With every seat filled and participants spilling down the stairs, a panel on venture capital and private equity at the India Business Conference brought together "six thoroughbreds" of the industry.
The pool of "extraordinary" technical talent in India is a big plus, said Venetia Kontogouris, of Trident Capital, a thirty-five-person firm with $1.3 billion under management that invests in information and business services companies. Finding good middle managers is more of a challenge.
"I think the quality of management in India is pretty good. You just have to work hard to find it," said Ashish Dhawan, co-founder and senior managing director at ChrysCapital, a private equity fund that manages about $200 million. People's aspirations have changed, said Dhawan, with many hoping to work at large multinational corporations that come to India. The trick is in luring talent to entrepreneurial ventures.
Ramanan Raghavendran, a senior partner at TH Lee Putnam Ventures, leads his firm's investment activities in business process outsourcing (BPO) and software. "India is a standard now," he said. "If you're starting a technology company of some size and don't have an India strategy, you're not likely to survive long."
True, but in the coming years, investors will look beyond India as a place to create value through labor arbitrage, said Navin Chaddha, of Mobius Venture Capital, a firm focused on technology companies and services with $2.25 billion under management. "Investors will begin to use the labor pool available in India to create real value arbitrageto tap markets they couldn't have tapped before," he said.
"The labor pool is getting more sophisticated," agreed Mintoo Bhandari (HBS MBA '92), of the View Group, an international private equity firm with offices in Boston and India.
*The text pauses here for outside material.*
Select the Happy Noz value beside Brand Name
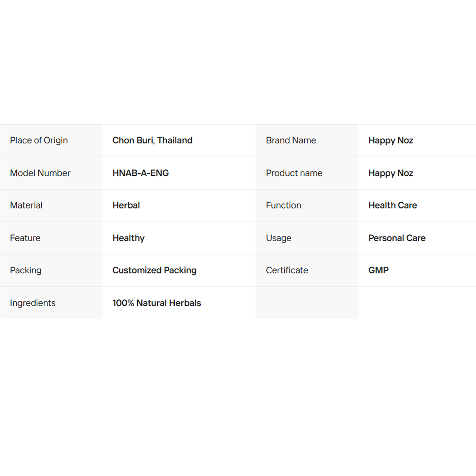This screenshot has width=476, height=476. coord(391,140)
People are beginning to understand how the game is played globally.
"It's about enlarging the pie, not just slicing up what's already there," he said.
Watch out for wolves
The structure of private equity in India is the same as it is in the United States, with most funds coming from outside of India, said Ashish Dhawan. Banks don't want to enter the space just yet and most insurance companies have their money in government bonds. Accepting money from large family businesses is problematic because they tend to interfere.
Investing in India, however, requires some thought in terms of a company's structuring and the legal environment in which it operates. "Our general preference is to have corporate governance outside of India through offshore vehicles," said Bhandari. "That allows contracts to be set up exactly as they would be in an American private equity environment."
Our general preference is to have corporate governance outside of India through offshore vehicles. |
Mintoo Bhandari, View Group |
The best cases to learn from are failures, said panel moderator Robert Higgins (HBS MBA '70), a founder and managing partner at Highland Capital Partners and a senior lecturer at Harvard Business School. What can go wrong? What are some of the disaster scenarios?
"Disasters are generic to the VC business," said Raghavendran. "If you pick the wrong entrepreneur, they'll failit doesn't matter where they are. If you pick the right entrepreneur, they figure out how to survive. That's a global issue. It's not specific to India."
A downside specific to India is its corporate governance, which is generally poor, said Dhawan. "There are lots of wolves in sheep's clothing," he cautioned. "People never learn to be honest if they've been dishonest for forty or fifty years."
Beware resume inflation, added Jonathan Guerster, a managing director at Offshore VIEW who has extensive experience in start-ups. Operating managers who oversee thousands of people and move from place to place to build their resume are not always the best people to build value in an entrepreneurial setting.
The next big deal
Software portability means that offshoring will continue to be a big opportunity, with companies moving software services and customer interactions offshore, continued Guerster.
Chadda said that his firm would be focusing on cross-border deals in the software and BPO sectors involving U.S. companies with Indian subsidiaries that build scalable operations around low-end transactions in health care, financial services, and life science services.
"I think the next big opportunity is to find the new sectors where you can take an Indian business global," said Dhawan. Asian Paints, for example, is swiftly becoming one of the largest paint companies in the world. "They have proven that they can crush the international competition," he said.
Raghavendran counseled the audience of largely Indian nationals to look beyond the established BPO model and think of companies like Asian Paints as the most exciting new category of opportunity: "businesses coming out of India that may go off and conquer the world."
The student-run conference was organized by the South Asian Business Association (SABA) at Harvard Business School.